O segundo elemento central da política social vem sendo constituído pela expansão do gasto público social financiado com o aumento de recursos propiciado pela Reforma Tributária. Os dados disponíveis sobre a evolução do gasto fiscal social entre 1989 e 1992 mostram que, depois de experimentar uma queda em 1990, este aumenta com taxas elevadas durante os anos seguintes, até alcançar em 1992 o nível mais elevado na história do país. Apesar de o aumento do gasto social ocorrer em todos os setores, ele foi especialmente acentuado na saúde e habitação (Tabela 4).

Os maiores recursos tributários arrecadados — mais os recursos internacionais obtidos — destinaram-se, primordialmente, ao aumento dos subsídios monetários que favorecem os grupos de menores rendas; particularmente, aos reajustes das contribuições familiares, do subsidio único familiar (SUF) e das pensões mínimas e assistenciais, cujo valor real havia experimentado uma real deterioração durante a administração anterior.
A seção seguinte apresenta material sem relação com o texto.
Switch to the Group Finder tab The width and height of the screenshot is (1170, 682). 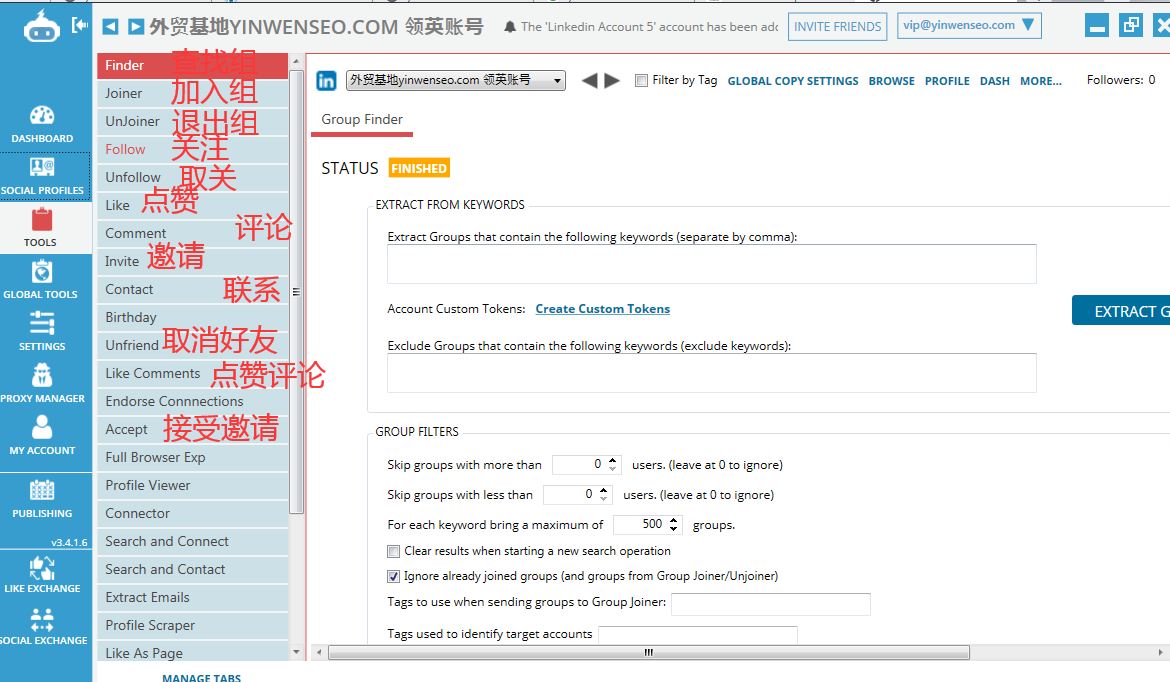361,118
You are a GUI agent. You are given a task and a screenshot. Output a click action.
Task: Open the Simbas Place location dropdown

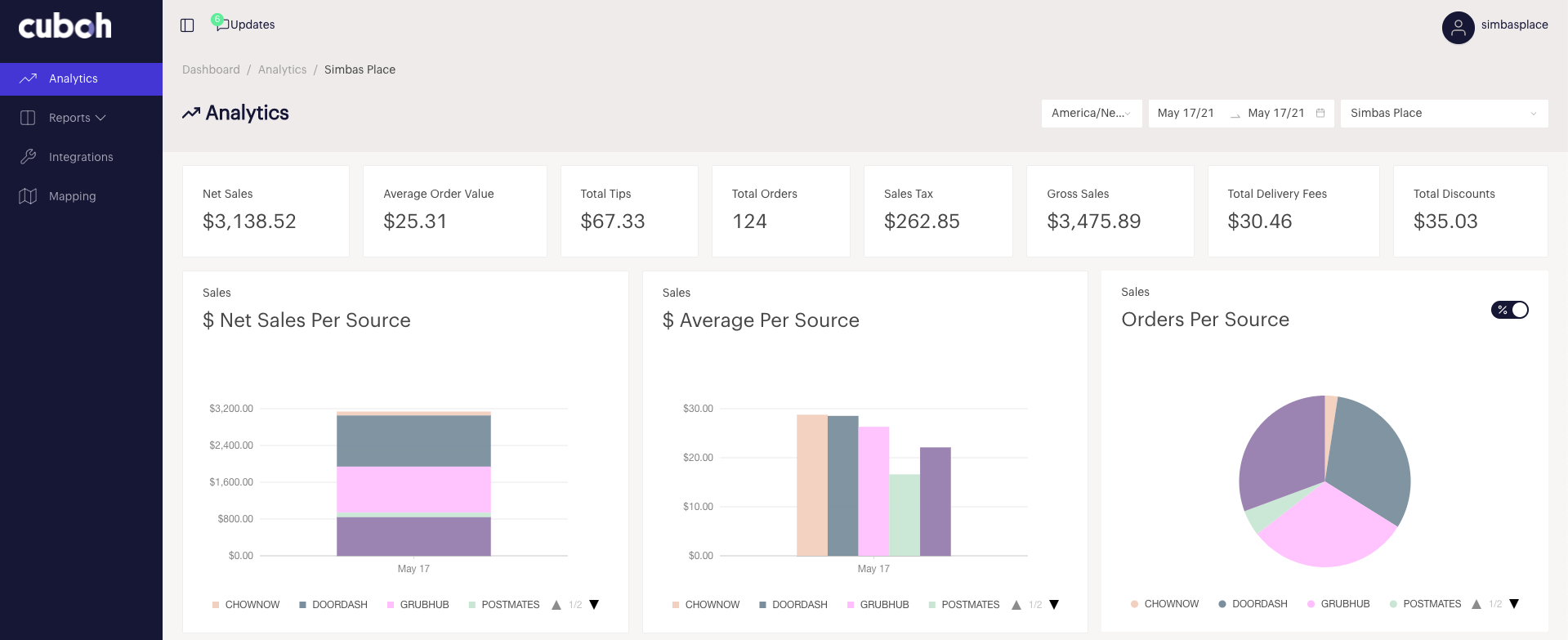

Com efeito, o valor real dessas prestações e do subsidio à aposentadoria aumenta significativamente ao longo de todo o período em estudo. A cobertura destes subsídios, em compensação, não mostra um comportamento uniforme: enquanto o número de contribuições familiares cresce significativamente, as pensões assistenciais concedidas diminuem em 1991 e os SUF concedidos não atingem esse ano os níveis de 1989.

Ao mesmo tempo, os recursos adicionais arrecadados permitiram reforçar o financiamento dos programas de saúde, habitação e educação. Os maiores fundos que foram outorgados ao primeiro setor se destinaram, fundamentalmente, a ampliar a atenção primária e à realização de investimentos em equipamento e em recuperação dos hospitais, que haviam sido abandonados durante o governo militar. Na educação, deu-se início a um programa de melhoria da educação básica e se aumentou a cobertura do programa de alimentação escolar (PAE). Finalmente, no setor habitacional, os benefícios dos seus programas foram estendidos às famílias "ampliadas". Buscou-se, por outro lado expandir a cobertura da ação pública para grupos antes desprotegidos, como é o caso dos jovens desempregados, dos velhos e da mulher chefe de família.

Não obstante, os antecedentes disponíveis sobre os benefícios outorgados nos diversos setores sociais, e em particular os subsídios que fazem parte da "rede social", dirigida para os grupos mais vulneráveis, mostram tendências distintas. Com efeito, apesar de as matrículas nas instituições vinculadas à Junta Nacional de Jardins de Infância (JUNJI) terem aumentado durante todo o período considerado, não acontece o mesmo com os Centros Abertos de INTEGRA, nem com a educação básica sob a responsabilidade do Ministério da Educação, onde a matrícula cai abruptamente em 1992. Como resultado dessas tendências descritas, a cobertura da educação pré-escolar (excluídos os Centros Abertos) cai levemente entre 1989 e 1991: de 13, 5% para 13, 0%.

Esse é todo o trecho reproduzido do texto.